The restated financial statements reflected R2.3-billion had overstated the company’s total assets, and the company’s total liabilities (excluding deferred taxation) had been understated by R849-million.

“As a consequence of the accounting irregularities, the company’s former directors and senior executives are currently engaged in criminal and civil proceedings,” said the practitioners said. Tongaat had property assets of about R2-billion at the end of October last year but owed creditors R7.7-billion by the end of April 2023, including R7.2-billion owed to secured creditors such as Standard Bank, Nedbank, Absa, FirstRand group banks, Investec, the Land and Agricultural Development Bank of South Africa, Momentum Metropolitan Life and Ashburton Fund Managers.

“Regrettably, it is not anticipated that there will be any return for the company’s shareholders,” the practitioners said. “Ultimately, the business rescue contemplates a controlled wind-down, winding-up/liquidation and/or deregistration of the company and relevant subsidiaries of the company,” the practitioners said. “Net effect of the business rescue will be the realisation of better distributions to creditors that would have been the case if the company had been immediately liquidated,” the BRP wrote in the plan.

BDO, a company advising the practitioners, and prepared the independent liquidation dividend estimate, put the net realisable value of the company’s assets to be about R177-milliom against its liabilities, including contingent liabilities, to be R7.5- billion.

“On successful implementation of the business rescue plan, secured creditors are, in the aggregate, expected to receive distributions of around seven cents in the rand compared to 2.5 cents forecast if the company went into liquidation,” the practitioners wrote. “The currently realisable value of its property portfolio (i.e. immediate sale without further development) is materially less than its current obligations,” said the practitioners.

The BRPs said the company intended to start a Section 189 process that would lead to the retrenchment of employees.

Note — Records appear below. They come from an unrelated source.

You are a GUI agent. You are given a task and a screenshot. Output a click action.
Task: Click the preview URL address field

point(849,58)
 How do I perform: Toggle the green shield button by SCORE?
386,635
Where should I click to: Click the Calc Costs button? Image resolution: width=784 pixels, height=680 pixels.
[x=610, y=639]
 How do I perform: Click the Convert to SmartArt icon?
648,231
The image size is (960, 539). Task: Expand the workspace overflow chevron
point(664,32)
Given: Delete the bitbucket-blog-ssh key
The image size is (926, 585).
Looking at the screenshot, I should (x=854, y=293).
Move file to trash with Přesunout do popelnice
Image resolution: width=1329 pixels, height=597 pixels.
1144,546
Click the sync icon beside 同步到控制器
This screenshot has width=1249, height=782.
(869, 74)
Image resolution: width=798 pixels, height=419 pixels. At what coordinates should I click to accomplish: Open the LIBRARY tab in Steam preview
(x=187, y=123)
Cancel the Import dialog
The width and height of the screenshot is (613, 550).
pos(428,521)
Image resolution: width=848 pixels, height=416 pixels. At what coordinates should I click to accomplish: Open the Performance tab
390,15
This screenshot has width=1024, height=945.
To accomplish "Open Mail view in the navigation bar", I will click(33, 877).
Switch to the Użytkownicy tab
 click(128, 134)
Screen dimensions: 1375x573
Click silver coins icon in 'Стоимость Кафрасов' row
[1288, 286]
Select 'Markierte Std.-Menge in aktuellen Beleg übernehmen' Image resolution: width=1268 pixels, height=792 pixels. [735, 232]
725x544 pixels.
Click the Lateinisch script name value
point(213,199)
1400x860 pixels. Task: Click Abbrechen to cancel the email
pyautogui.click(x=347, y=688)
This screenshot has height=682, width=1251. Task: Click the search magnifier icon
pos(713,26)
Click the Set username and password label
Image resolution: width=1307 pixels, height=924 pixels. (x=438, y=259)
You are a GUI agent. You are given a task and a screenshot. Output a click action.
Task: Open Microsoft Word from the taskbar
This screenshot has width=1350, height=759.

The BRPs wrote that they would aim to limit job losses, but the envisaged retrenchments were required given the company’s financial distress and inevitable winding down. Tongaat employs 2 500 people, and during the peak of the sugar season, the company employed over 23 0000 people, created more than 185 000 employment opportunities and provided a livelihood to over 21 000 farmers – most of whom are small-scale black growers. Retrenched employees would be entitled to their full contractual retrenchment packages, the practitioners said.

Tongaat owns 14 sugar production facilities that can crush 12.7 million tons of sugarcane. For the business rescue plan to be adopted, creditors with over 75% of the voting interest must vote in support of the business rescue plan, and the vote needs to include at least 50% of the independent creditors’ voting interests. If the Tongaat creditors approve the BRPs’ plan, the BRPs expect to substantially complete the sale of the group’s property portfolio within one year of the plan’s approval.

Tongaat owns land primarily located in KwaZulu-Natal. Over the past three decades, the company has rezoned, serviced and sold about 4,000 hectares of land comprising about 5.5 million square metres of bulk developable rights. Through the sale of the land, the company has facilitated the creation of numerous prominent developments in the province, including Mount Edgecombe, La Lucia Ridge, Gateway, Umhlanga Ridge Town Centre, Zimbali, Izinga, Sibaya and Cornubia.